Are there other good alternatives for treating email as simple files that I can contrast this with? I'm quite surprised that this does not already exist? Are there hybrid approaches like FUSE filesystem to your email?

WillAdams

I've been somewhat surprised that there hasn't been an effort to re-work e-mail as a content management system --- incoming e-mails have all attachments stripped off and stored in a hierarchy based on sender/subject/recipient/date (and dupes discarded and replaced w/ a pointer) and replaced w/ links w/ the matching e-mail text stored as an editable wiki or similar marked up text, outgoing e-mails are synched up w/ the appropriate attachment and the wiki/marked up text updated based on the content.

vidarh

We did exactly this for Nameplanet in'99. Started with plain Maildir, the added more info in the filename as new mails were found, or status changed.

We finally added a cache of some data in a dot-file (that'd just get blown away and recalculated if it failed a format check).

It made a very slightly enhanced POP3 server sufficient for a web frontend with good performance.

But all the changes to the Maildir was optional - any software that didn't support it could still operate on them and the missing bits would just get recreated.

QasimK

I've been thinking about doing this myself, so it's fantastic to see a project.

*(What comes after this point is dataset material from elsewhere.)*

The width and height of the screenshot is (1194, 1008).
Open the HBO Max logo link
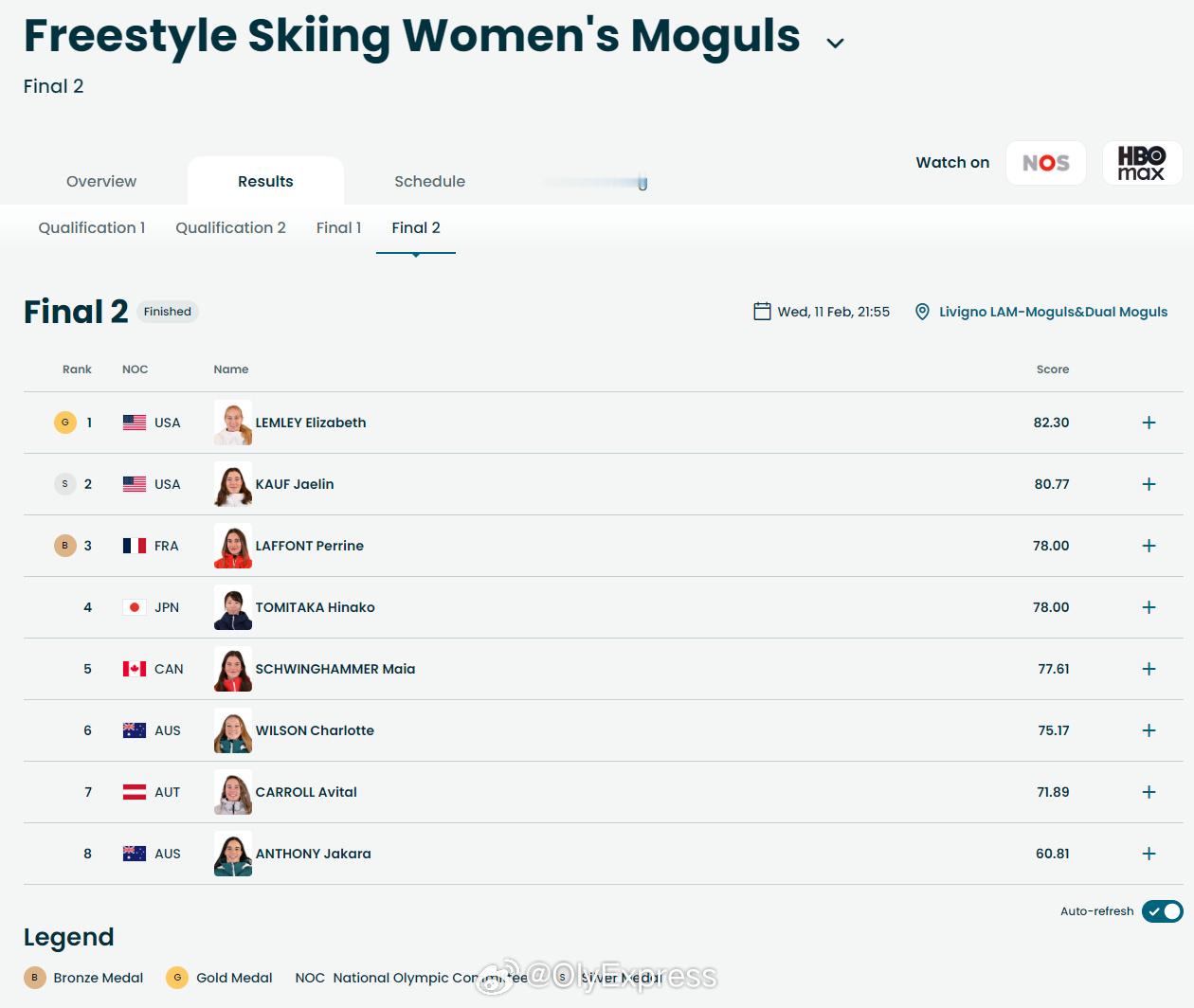pyautogui.click(x=1142, y=163)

I find a files-centric (and more broadly filesystem-centric) approach easier to grapple with than one that focuses on apps (and hiding away the data). It makes it much easier to access my own data for other purposes outside of what the app provides. In particular when the files are in plain-text or otherwise human-editable. I can reuse all of the existing tool that I'm familiar with to search, modify or re-purpose the data.

zokier

Is there a reason why metadata and the message are stored so separately? I.e. why

   INBOX/2023-09-04_13:[email protected],GTfrlwJfN5vyR28R
   INBOX/.meta/GTfrlwJfN5vyR28R.flags

instead of

   INBOX/2023-09-04_13:[email protected],GTfrlwJfN5vyR28R/message
   INBOX/2023-09-04_13:[email protected],GTfrlwJfN5vyR28R/.flags

The latter structure would allow creating/deleting the message and flags atomically.

adius

Can somebody please define a specification on how to store emails in SQLite? Seems to be the only sensible approach if you ask me.

igammarays

For searching I just use DevonThink. Works with either mbox or a directory/file structure. Instant full-text search, date-based filtering, and continuous re-indexing as I archive my email there monthly with command line tools for GMail and ProtonMail's import/export tool.

robertlagrant

I was hoping the mailing list link would be to an FTP site I'd upload my email to.

amelius

The HTML in email is already incompatible with standard tools.

For example, finding all emails where I discussed the "DIV" tag with somebody:

grep --ignore-case --word-regexp DIV *.eml

Unfortunately, since most email is in HTML, this would match every email.

MisterTea

Plan 9 has a similar concept called upasfs http://man.postnix.pw/9front/4/upasfs

clircle

What's the problem they solve ? I have never put a modicum of thought into how my messages are organized on my harddisk.

chriscappuccio

As a CLI fan, I'm interested in where this could go